I am assuming here you want to sync all the 100s of nodes once the application is airborne. I suspect this would flood the network and even potentially affect the machine itself memory-wise. How are you going to maintain the nodes (compaction+repair)?



-----Original Message-----
From: Emalayan Vairavanathan <svemalayan@yahoo.com>
To: user <user@cassandra.apache.org>
Sent: Wed, May 22, 2013 8:31 pm
Subject: Creating namespace and column family from multiple nodes concurrently

Hi all,

I am implementing a distributed application which runs on 100s of machines concurrently. This application is going to use Cassandra as underlaying storage.

The application creates the schema (name space and column families) during initialization phase.  It seems I have two options to create the schema.

Option - 1 : Using a single node for schema creation.
* * *
> [Objective]: Carry on the mailing-list thread about creating a Cassandra schema from multiple nodes, starting after its final line.
* * *
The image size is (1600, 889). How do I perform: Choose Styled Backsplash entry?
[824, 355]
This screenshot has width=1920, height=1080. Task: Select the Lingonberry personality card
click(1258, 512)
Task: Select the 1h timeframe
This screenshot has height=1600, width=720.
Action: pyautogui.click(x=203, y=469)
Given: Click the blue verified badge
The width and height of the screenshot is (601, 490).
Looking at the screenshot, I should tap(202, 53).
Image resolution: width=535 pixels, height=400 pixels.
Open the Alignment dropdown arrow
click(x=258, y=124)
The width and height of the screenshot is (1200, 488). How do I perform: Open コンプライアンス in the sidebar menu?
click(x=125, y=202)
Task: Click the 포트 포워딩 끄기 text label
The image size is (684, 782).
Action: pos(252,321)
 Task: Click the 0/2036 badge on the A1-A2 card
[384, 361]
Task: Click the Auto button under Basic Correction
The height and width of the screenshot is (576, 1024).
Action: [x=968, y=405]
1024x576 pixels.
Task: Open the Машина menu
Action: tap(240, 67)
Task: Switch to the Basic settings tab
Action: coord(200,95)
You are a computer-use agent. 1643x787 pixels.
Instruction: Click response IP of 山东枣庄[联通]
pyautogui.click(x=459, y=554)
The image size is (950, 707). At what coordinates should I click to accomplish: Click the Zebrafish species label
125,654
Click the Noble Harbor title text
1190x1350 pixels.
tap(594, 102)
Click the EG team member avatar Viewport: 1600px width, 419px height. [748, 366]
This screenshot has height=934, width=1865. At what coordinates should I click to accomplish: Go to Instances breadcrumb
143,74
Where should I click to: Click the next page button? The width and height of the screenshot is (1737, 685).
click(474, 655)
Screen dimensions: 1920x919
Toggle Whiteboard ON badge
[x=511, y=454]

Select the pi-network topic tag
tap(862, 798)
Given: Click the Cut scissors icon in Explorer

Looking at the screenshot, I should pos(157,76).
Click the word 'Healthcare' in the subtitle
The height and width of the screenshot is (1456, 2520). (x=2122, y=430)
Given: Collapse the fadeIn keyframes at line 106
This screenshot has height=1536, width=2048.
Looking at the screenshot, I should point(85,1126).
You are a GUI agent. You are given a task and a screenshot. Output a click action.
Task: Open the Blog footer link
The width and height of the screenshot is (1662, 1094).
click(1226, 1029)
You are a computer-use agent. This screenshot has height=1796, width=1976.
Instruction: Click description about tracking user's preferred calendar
* * *
> [Answer to this problem]:
        Option - 2: Having all the nodes (> 100) to run the same schema creation logic (First, nodes will check whether the schema is already available and then try to create the schema if it is not available already).  

To keep the initialization phase simple, I prefer to go for Option - 2. However I am not sure how Cassandra is going to behave if multiple nodes try to create the same schema (namespace and column families) concurrently. It would be nice if someone can tell me about the implications of Option - 2 with Cassandra version 1.2.2.

Please let me know if you have question.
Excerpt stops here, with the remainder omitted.